Dr Fodié Tandjigora : C’est-à-dire qu’il faut arrêter de faire un enseignement aérien complètement coupé de la réalité de nos sociétés. Nos programmes d’enseignement peuvent être bien nourris par nos contenus culturels, nos valeurs et nos propres inquiétudes sociales. C’est une tâche que les enseignants peuvent bien faire sous l’égide des autorités politiques. Ce réalisme pédagogique fera qu’un Malien nouveau verra le jour portant en soi les enjeux réels.
L’Essor : Notre société est également envahie par les réseaux sociaux dont les contenus ne sont pas adaptés à notre culture. Que faut-il faire pour régler la question du contenu des réseaux sociaux ?
Dr Fodié Tandjigora : La question n’est pas de rejeter tout ce qui ne relève pas de notre culture, mais de façonner le capital humain autour des enjeux réels de notre société. L’on peut bien se servir des réseaux sociaux pour découvrir d’autres réalités mais il se pose la question de l’encadrement des enfants qui consomment ces contenus numériques. Ce rôle n’incombe pas qu’à l’État, mais aussi aux parents qui doivent participer à l’avènement d’un citoyen nouveau. La famille est le premier niveau de portage du changement social qui complète les mécanismes institutionnels et politiques. Donc, sans l’implication de la société elle-même, l’Année de l’éducation et de la culture aboutira difficilement.
L’Essor : Le décret portant création et attribution du comité préparatoire de l’Année de la culture vient d’être signé par le Chef de l’État. Selon vous, quelles peuvent être les priorités de cette équipe ?

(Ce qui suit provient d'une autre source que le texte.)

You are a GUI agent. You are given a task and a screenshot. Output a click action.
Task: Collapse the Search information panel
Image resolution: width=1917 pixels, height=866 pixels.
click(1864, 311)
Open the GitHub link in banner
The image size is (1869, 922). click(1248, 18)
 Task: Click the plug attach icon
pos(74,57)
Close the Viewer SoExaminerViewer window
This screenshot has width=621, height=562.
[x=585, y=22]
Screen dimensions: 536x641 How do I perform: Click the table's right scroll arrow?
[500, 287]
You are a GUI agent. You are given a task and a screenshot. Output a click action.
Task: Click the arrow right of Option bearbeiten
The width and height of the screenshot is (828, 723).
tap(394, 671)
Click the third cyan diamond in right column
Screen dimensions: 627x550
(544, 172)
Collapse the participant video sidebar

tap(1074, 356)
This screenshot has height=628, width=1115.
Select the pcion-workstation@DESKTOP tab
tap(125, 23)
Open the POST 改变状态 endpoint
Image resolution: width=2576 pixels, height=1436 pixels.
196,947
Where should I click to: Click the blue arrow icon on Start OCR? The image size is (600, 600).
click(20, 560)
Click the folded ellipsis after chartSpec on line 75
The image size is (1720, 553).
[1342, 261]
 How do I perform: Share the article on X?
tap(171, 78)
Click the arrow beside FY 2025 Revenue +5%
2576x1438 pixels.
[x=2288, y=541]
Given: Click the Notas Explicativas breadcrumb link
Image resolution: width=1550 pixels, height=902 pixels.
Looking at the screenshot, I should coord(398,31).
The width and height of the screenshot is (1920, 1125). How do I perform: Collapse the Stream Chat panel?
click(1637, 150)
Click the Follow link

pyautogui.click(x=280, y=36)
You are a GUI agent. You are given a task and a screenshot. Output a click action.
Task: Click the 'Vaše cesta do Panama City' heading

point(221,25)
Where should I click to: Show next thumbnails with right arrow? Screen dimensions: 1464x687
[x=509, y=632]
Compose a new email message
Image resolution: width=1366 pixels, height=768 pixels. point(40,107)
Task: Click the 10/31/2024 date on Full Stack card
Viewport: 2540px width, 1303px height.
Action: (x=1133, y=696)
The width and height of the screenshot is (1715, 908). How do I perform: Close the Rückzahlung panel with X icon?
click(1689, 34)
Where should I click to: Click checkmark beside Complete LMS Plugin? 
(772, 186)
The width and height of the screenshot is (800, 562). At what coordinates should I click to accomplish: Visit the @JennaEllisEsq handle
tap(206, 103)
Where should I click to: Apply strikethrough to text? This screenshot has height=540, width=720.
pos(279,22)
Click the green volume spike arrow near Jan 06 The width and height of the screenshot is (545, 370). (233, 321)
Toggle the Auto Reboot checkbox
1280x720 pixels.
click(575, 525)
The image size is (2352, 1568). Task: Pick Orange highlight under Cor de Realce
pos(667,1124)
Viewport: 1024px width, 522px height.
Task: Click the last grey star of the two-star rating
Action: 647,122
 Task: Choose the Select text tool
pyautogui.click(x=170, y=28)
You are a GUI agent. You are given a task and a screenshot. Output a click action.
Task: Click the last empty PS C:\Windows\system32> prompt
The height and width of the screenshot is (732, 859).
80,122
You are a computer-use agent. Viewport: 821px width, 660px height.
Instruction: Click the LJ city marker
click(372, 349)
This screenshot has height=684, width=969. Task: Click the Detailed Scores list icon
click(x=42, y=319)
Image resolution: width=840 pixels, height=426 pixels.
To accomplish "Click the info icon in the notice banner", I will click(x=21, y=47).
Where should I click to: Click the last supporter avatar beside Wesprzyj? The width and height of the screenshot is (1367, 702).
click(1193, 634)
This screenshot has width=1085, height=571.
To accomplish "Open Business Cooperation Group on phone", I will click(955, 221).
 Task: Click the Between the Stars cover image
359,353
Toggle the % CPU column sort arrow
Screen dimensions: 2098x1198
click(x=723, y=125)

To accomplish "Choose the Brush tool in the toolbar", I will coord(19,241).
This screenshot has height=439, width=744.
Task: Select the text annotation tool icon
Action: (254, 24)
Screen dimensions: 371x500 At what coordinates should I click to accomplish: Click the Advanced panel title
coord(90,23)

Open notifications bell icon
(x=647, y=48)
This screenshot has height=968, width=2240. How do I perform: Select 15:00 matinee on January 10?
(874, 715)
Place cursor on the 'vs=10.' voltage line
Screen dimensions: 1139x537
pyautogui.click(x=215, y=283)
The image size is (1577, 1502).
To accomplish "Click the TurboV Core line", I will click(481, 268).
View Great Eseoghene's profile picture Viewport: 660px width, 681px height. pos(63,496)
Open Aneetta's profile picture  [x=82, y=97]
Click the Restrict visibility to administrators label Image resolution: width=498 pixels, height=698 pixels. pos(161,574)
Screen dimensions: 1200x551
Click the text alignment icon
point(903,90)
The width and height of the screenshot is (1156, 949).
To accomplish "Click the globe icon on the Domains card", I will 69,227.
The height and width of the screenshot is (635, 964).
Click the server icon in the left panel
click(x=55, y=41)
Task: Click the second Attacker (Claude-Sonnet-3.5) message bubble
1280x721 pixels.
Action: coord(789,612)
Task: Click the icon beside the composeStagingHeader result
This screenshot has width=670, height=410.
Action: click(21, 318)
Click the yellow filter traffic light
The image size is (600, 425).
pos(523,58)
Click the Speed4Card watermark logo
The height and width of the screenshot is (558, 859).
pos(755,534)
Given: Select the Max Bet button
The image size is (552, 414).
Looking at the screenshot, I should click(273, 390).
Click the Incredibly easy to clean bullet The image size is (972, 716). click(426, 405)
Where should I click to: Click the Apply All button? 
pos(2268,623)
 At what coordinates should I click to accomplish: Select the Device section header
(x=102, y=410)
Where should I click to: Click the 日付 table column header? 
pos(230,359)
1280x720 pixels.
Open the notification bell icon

Dr Fodié Tandjigora : L’équipe en place est constituée de plusieurs corporations, de sorte à cerner les multiples facettes des réformes à engager pour réussir l’Année de l’éducation et de la culture. Concernant les priorités, j’estime qu’une feuille de route précisera cela. Néanmoins, comme priorité, je souhaite que l’équipe fasse un bilan sans complaisance de la situation. Elle doit écouter les acteurs de l’école depuis la base, car il s’agira d’une réforme qui va s’étaler sur la longue durée.
L’Essor : Avez-vous un message pour les différents acteurs?
Dr Fodié Tandjigora : Je dis souvent que l’idée d’un changement peut être pensée par une élite politique, mais le changement lui-même n’est accompli que par les masses populaires, en l’occurrence les enseignants, les parents, les autorités traditionnelles et religieuses. Le Chef de l’État a donné le ton, il revient à chaque acteur de jouer sa partition pour l’aboutissement de l’Année de l’éducation et de la culture.